First time I hear about this. Sounds wild, couldn't find a good explanation of how this works though.
You can get to the patent from here. The way I understand it, depending how/where the mylar sheet is punched or not (figure 8 is the unpunched sheet, figure 9/10 show a punched one) you will interrupt some of the connections and that particular line (the primary) will pass outside or inside the transformer core, so the secondary will be energized or not (1/0 output). By changing the mylar sheets you can "reprogram" the microcode ROM. I'm not an electrical engineer, so my terminology might not be 100% correct :)
More on this:
The Model 30 used CCROS (Card Capacitor Read-Only Store). Like TROS, this used a mylar sheet with holes punched in it. However, in this case, the holes were capacitively sensed; an air compressor forced the sense lines against the card. The card was the same size as a punch card, so you could punch new microcode with a keypunch.
The Model 50 and Model 65 used BCROS (Balanced Capacitor Read Only Storage). This was kind of like CCROS, but faster. It used 8 inch by 18 inch mylar sheets with an etched copper pattern like a PCB. Each sheet held 35,200 bits and the system used 16 sheets.

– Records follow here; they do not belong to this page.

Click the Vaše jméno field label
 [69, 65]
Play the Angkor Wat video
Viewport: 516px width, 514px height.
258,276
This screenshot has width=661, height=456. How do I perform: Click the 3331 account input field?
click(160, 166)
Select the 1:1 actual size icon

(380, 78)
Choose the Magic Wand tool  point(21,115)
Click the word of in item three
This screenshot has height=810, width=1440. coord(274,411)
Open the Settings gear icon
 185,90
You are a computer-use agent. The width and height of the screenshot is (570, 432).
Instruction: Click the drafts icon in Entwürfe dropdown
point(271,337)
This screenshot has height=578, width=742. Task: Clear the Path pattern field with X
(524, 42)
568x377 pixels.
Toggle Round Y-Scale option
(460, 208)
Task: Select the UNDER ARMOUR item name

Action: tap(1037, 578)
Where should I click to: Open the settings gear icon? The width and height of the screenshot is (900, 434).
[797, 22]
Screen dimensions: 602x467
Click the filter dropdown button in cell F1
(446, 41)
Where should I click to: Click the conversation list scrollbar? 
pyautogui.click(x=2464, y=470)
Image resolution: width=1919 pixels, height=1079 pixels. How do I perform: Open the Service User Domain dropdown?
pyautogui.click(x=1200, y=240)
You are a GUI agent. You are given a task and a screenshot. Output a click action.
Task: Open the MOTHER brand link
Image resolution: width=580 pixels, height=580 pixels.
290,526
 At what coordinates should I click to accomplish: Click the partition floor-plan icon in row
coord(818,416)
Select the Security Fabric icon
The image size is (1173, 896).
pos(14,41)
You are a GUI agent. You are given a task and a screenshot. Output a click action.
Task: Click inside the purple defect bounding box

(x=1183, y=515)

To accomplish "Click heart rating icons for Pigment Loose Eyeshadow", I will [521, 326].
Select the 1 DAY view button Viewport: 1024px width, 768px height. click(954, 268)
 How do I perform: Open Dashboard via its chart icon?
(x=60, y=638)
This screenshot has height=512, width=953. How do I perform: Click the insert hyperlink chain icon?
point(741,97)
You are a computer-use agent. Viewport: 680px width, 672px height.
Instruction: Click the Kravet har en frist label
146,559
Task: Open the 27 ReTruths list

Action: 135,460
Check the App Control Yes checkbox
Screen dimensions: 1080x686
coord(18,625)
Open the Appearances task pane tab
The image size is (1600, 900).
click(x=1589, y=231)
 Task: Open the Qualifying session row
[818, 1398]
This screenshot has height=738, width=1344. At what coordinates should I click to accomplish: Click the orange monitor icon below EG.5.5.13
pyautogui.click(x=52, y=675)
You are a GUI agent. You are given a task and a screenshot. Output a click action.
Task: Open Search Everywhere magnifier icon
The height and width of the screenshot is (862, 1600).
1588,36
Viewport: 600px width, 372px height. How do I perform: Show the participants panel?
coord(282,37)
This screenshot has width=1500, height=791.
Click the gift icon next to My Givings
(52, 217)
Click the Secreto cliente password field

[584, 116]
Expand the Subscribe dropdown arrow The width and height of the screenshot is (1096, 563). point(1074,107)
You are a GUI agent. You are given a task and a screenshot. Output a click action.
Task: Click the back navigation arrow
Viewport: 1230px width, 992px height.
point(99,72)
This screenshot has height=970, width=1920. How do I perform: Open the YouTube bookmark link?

The Model 25 stored microcode in the regular core memory, a rather boring solution. For faster performance, the high-end System/360 machines had hardwired control rather than microcode.
It blows my mind thinking there was an air compressor to push sheets over the sense lines. I can't imagine how loud/full of different types of noise the mainframe as a whole was...
It's a bit long, but well worth the time to watch.
In 1965, as demand for core memory increased, IBM moved some production to Japan and Taiwan, where labor costs were so low that manual stringing of cores was cheaper than automated assembly. Unfortunately for IBM, competitors also moved production to Asia, negating the advantage IBM had from automation.
Someone built their own rope memory reader (https://www.youtube.com/watch?v=WquhaobDqLU) to access data stored in the Apollo modules.
Assembling core memory is a lot easier, there's a very simple pattern, and verifying that it works correctly isn't that hard either.
This is like weaving a complicated rug with many colors and a single-color rug.